Data excerpts
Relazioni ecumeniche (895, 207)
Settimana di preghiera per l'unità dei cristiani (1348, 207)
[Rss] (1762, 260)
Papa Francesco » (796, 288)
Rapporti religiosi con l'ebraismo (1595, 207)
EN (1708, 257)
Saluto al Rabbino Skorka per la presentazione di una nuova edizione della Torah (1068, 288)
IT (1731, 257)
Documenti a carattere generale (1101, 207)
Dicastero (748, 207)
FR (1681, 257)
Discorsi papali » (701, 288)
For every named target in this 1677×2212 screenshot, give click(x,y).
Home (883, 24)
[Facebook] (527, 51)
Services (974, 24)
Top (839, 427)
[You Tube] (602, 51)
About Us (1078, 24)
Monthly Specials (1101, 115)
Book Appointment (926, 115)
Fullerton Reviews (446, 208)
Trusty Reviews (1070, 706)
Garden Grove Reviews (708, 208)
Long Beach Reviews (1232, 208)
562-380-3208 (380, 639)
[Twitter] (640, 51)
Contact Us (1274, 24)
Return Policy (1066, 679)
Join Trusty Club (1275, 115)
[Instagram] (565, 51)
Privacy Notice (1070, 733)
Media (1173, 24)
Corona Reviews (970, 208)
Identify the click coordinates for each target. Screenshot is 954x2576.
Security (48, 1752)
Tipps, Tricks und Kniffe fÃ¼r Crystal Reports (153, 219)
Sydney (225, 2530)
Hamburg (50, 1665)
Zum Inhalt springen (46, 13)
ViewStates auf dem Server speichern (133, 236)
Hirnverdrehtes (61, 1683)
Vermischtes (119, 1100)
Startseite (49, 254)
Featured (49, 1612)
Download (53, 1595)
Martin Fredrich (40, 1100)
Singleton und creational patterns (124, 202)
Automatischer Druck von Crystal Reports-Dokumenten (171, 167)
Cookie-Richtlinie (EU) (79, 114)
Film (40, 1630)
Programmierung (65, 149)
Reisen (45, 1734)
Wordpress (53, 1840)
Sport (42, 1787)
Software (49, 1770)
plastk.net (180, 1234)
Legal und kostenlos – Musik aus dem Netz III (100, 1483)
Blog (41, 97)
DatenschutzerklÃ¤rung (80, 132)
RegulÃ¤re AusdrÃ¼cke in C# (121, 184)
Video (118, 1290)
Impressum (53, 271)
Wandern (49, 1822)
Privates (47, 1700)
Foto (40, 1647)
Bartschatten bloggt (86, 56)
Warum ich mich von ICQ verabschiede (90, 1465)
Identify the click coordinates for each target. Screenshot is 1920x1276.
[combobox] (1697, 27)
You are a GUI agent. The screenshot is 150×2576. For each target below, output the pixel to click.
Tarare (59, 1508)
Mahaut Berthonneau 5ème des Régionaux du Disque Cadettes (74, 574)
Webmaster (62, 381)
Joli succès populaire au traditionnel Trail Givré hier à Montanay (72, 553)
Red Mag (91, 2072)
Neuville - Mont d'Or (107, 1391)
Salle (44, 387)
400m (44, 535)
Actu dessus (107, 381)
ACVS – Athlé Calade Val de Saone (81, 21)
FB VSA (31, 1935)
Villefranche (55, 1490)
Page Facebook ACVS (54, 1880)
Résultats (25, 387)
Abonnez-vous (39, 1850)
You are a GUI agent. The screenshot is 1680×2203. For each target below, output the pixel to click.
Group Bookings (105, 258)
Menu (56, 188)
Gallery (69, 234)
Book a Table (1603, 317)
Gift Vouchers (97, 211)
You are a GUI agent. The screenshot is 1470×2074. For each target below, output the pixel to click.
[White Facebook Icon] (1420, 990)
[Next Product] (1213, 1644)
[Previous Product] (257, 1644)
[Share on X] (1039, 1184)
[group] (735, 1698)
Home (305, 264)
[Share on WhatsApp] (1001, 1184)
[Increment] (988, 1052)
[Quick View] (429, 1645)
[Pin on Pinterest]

**WHAT YOU SHOULD DO**.
Write out again, exactly as they appear above, the lines from the one containing "[White Facebook Icon] (1420, 990)" to the final line, and only those.

**OUTPUT OF THE EXERCISE**.
[White Facebook Icon] (1420, 990)
[Next Product] (1213, 1644)
[Previous Product] (257, 1644)
[Share on X] (1039, 1184)
[group] (735, 1698)
Home (305, 264)
[Share on WhatsApp] (1001, 1184)
[Increment] (988, 1052)
[Quick View] (429, 1645)
[Pin on Pinterest]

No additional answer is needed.